Wyruszając na spektakl „Łatwe rzeczy” wielu z nas nie do końca wiedziało czego się możemy spodziewać. Pani Irena Telesz-Burczyk i Pani Milena Gauer to aktorki, które gwarantują niezapomniane przeżycia. Sam opis na stronie nie zdradzał zbyt dużo szczegółów, dlatego podekscytowanie rosło z każdą chwilą. Tym bardziej, że po spektaklu mieliśmy porozmawiać z Panią Ireną :)

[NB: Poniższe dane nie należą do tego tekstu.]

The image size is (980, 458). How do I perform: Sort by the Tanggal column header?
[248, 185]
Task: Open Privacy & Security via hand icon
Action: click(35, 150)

Wszyscy uczestnicy wyjazdu zgodnie stwierdzili, że nie zapomną tego przez bardzo długi czas. Szkoda tylko, że zapomnieli wysłać swoje refleksje (miały być dołączone do artykułu). Mamy jedną opinię, ale nie ilość się liczy, a jakość:

„Jaką rolę odgrywa ciało kobiety na scenie? Czym ono jest dla aktorki, a czym dla reżysera spektaklu? Co czuje artystka, która uważa, że jest niewyrazista i nijaka, a co ta, która twierdzi, że zawsze była brzydka, ale miała ładny biust, a teraz jest stara i nie ma z ciała żadnego pożytku? "Łatwe rzeczy" to sztuka niesamowita i wyjątkowa, która pozwala ukazać nie tylko mechanizmy aktorstwa, ale również uczucia artystek zmagających się ze sceną i własnym ciałem. Panie Teresa Telesz-Burczyk i  Milena Gauer poruszyły nasze serca przede wszystkim z uwagi na osobisty charakter opowieści opartych na doświadczeniach aktorek. Okazuje się, że łatwe rzeczy, o których traktuje sztuka, wcale łatwe nie są zwłaszcza z perspektywy kobiety mającej świadomość, że do teatru "przychodzi się na ciało", które ma swoje ograniczenia i nie zawsze jest piękne. Ale piękne były emocje i przeżycia, których dostarczyły nam występujące na scenie kobiety - artystki. Dziękujemy.” -  D. i W.

Dziękujemy za możliwość obejrzenia spektaklu. Dziękujemy Pani Irenie za fantastyczną rozmowę. A już 26 maja ostatni w tym roku szkolnym wyjazd na spektakl pt. „Prawiek i inne czasy” na podstawie książki Olgi Tokarczuk. Zapraszamy!